:: STUDY TEXT ::

The difference between the groups' test results was 25 to 50 milliseconds on average, the researchers found, too brief to be detected in social interactions with an infant. However, they showed that this measurable delay could be accounted for by differences in the structure and organization of actively developing neurological circuits of a child's brain.
Efficiently shifting attention early in infancy is thought to be important for later social and cognitive development. Split-second delays, the researchers suggested, could be a precursor to such well known symptoms of autism as difficulty making eye contact or following a parent's pointing finger, problems that generally emerge after a child turns 1. Typically, autism spectrum disorder (ASD) is not diagnosed until after 3 or 4 years of age.
"This study ties a difference in reaction times to differences in the developing brain, which may shape the way babies take in and respond to their environment in more noticeable ways over time," said Alice Kau, Ph.D., of the Intellectual and Developmental Disabilities Branch of the Eunice Kennedy Shriver National Institute of Child Health and Human Development (NICHD), the institute that funded the research. "The brain's pathways for communication are forming rapidly in early infancy, and small differences at this stage could foretell greater difference at a later age."
First author Jed T. Elison, Ph.D., of the University of North Carolina at Chapel Hill (UNC) and California Institute of Technology, Pasadena, collaborated with senior author Joseph Piven, M.D., of UNC, and researchers from The Children's Hospital of Philadelphia and the University of Pennsylvania, Philadelphia; the University of Texas at Dallas; Washington University, St. Louis; the University of Washington, Seattle; the University of Utah, Salt Lake City; McGill University, Montreal; and the University of Alberta, Canada.

:::
:: EXTRACTED DATA ::

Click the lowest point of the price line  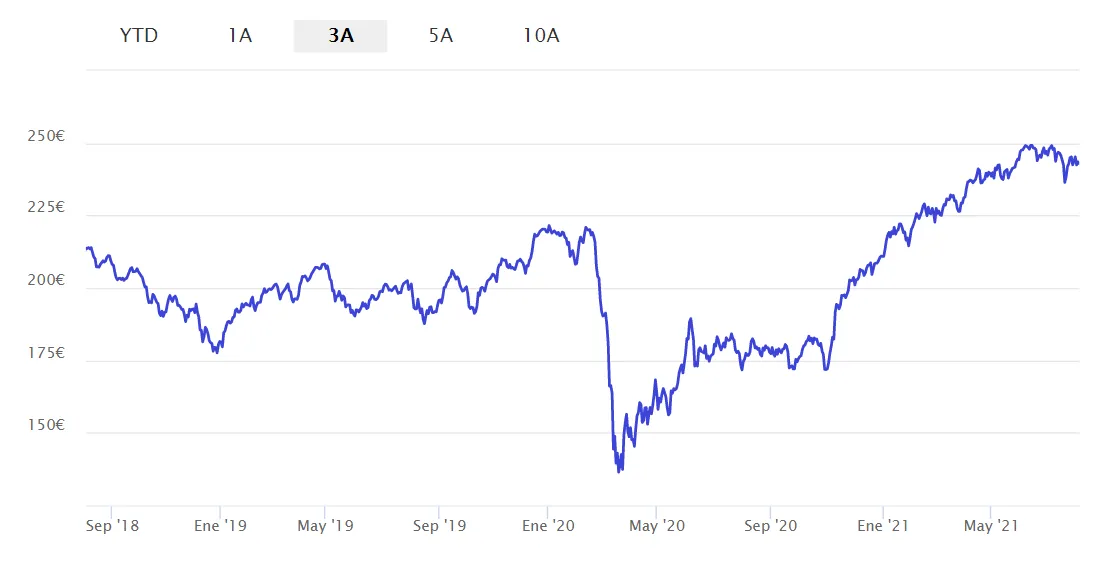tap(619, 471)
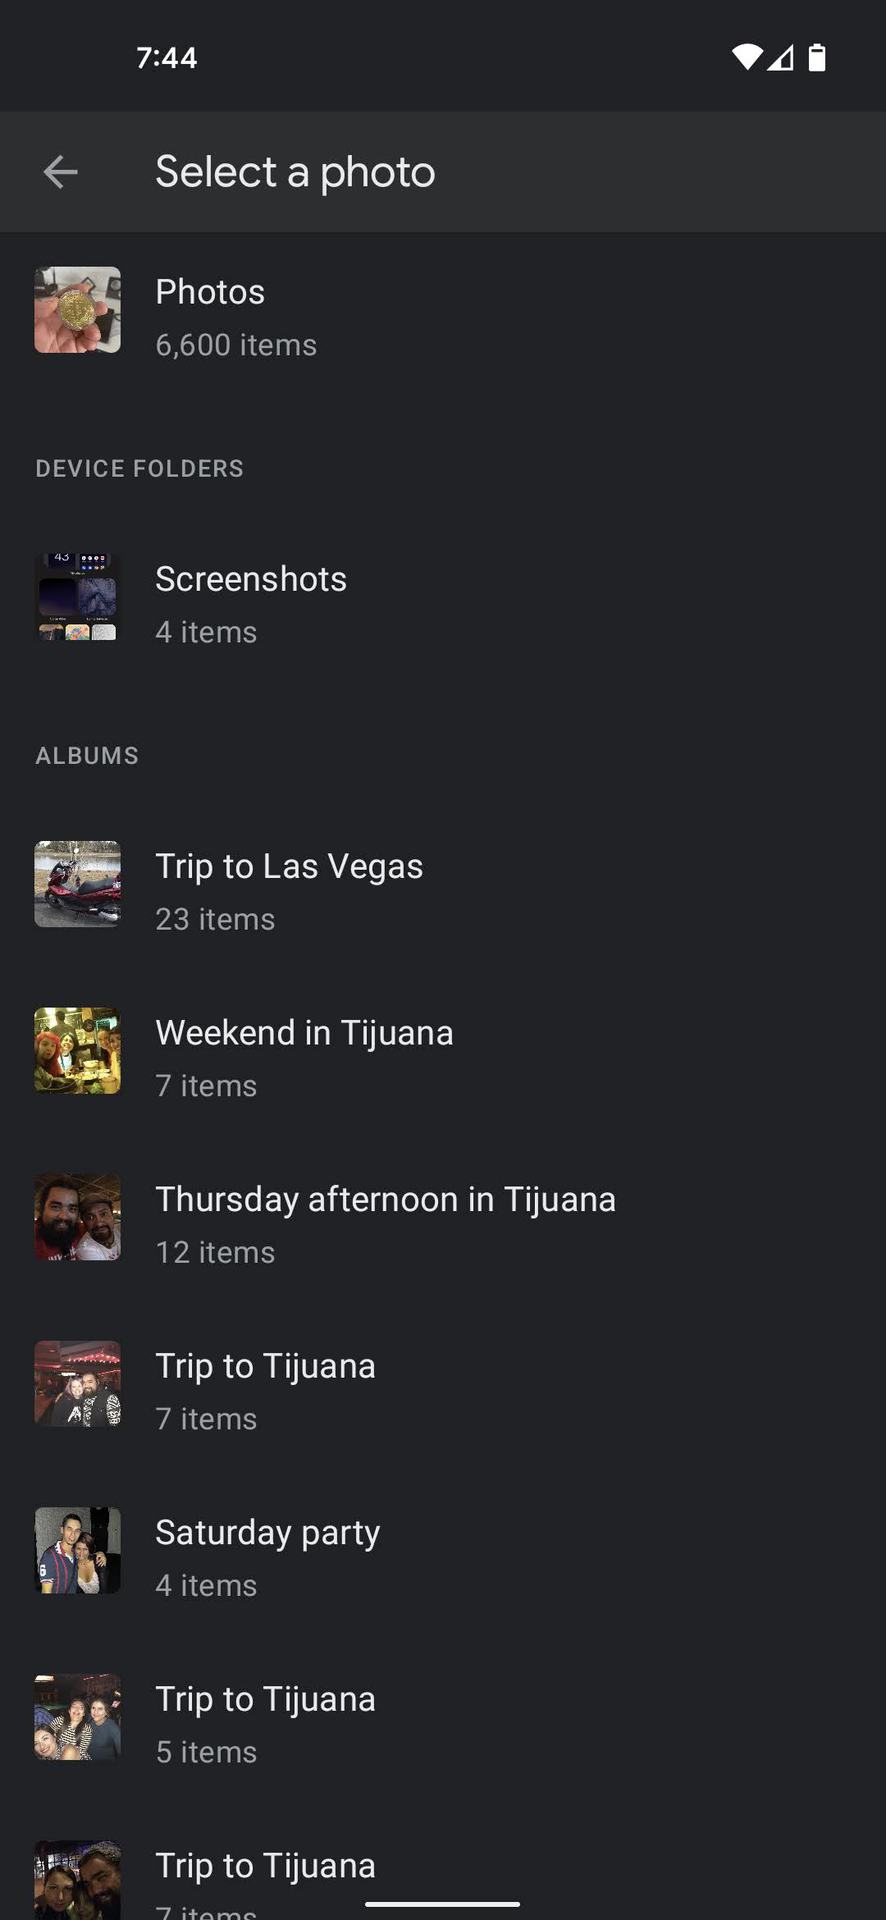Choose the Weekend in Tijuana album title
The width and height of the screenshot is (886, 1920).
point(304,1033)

:::
:: EXTRACTED DATA ::

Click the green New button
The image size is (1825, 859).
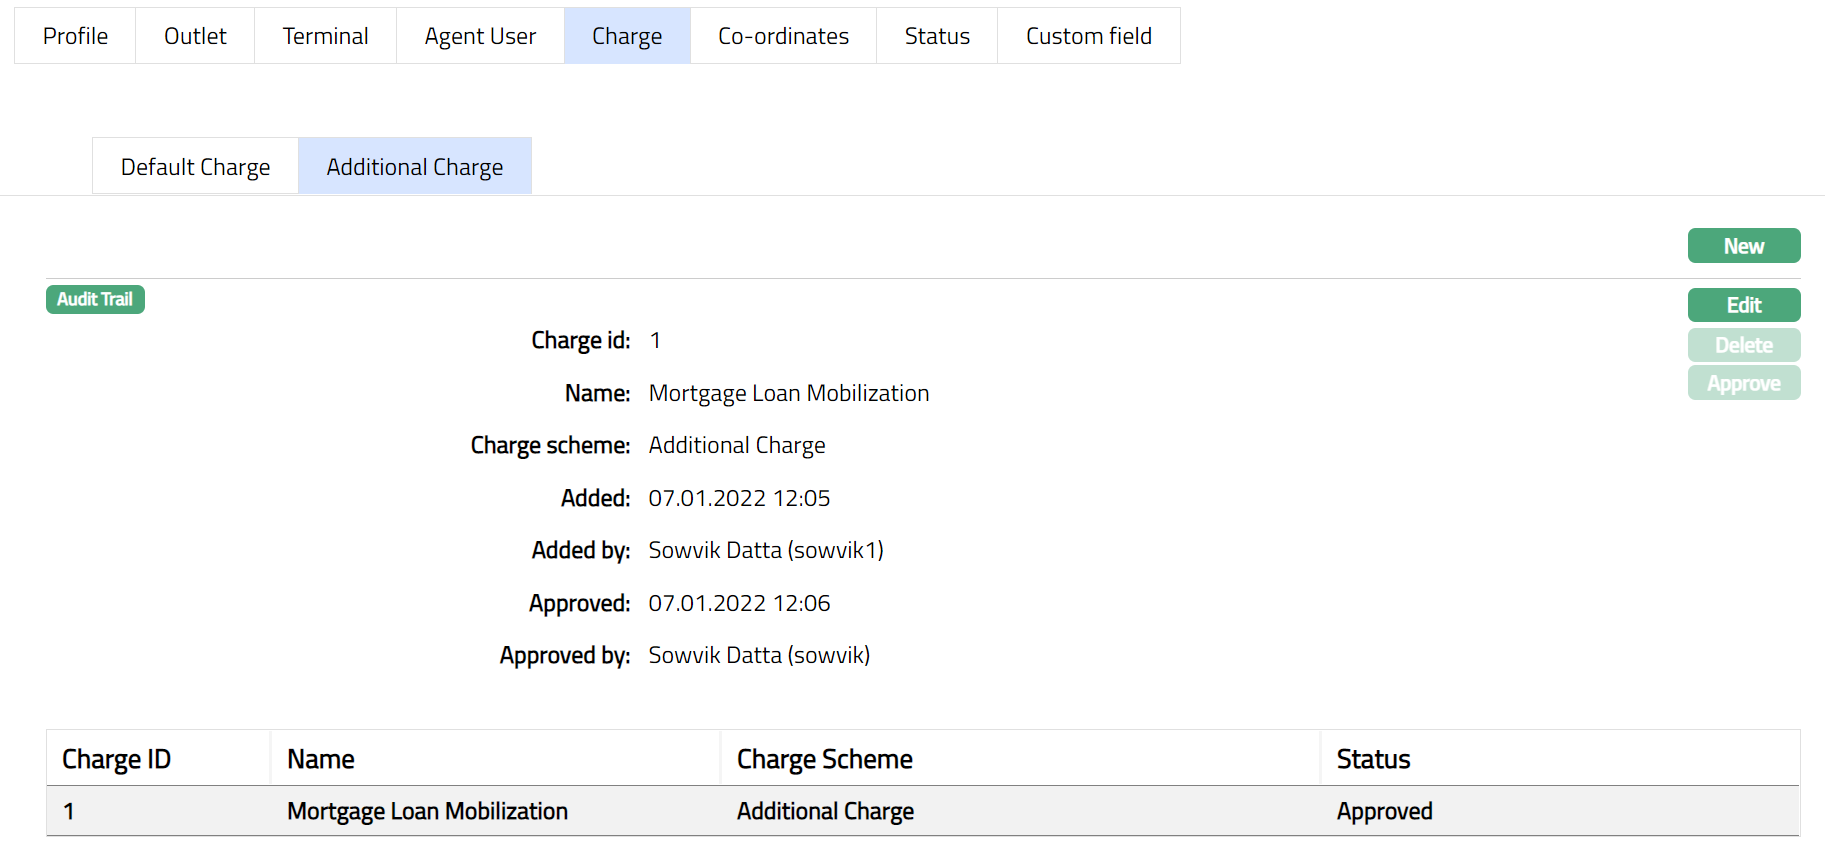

:::

§ TASK INSTRUCTIONS:
1. According to the passage on infant attention and autism, how large was the average difference between the groups' test results?
2. Print the portion of the passage on infant attention and autism that begins at the words "The difference between" and stops after "years of age.".

§ TASK-BY-TASK RESULTS:
1. 25 to 50 milliseconds

2.
The difference between the groups' test results was 25 to 50 milliseconds on average, the researchers found, too brief to be detected in social interactions with an infant. However, they showed that this measurable delay could be accounted for by differences in the structure and organization of actively developing neurological circuits of a child's brain.
Efficiently shifting attention early in infancy is thought to be important for later social and cognitive development. Split-second delays, the researchers suggested, could be a precursor to such well known symptoms of autism as difficulty making eye contact or following a parent's pointing finger, problems that generally emerge after a child turns 1. Typically, autism spectrum disorder (ASD) is not diagnosed until after 3 or 4 years of age.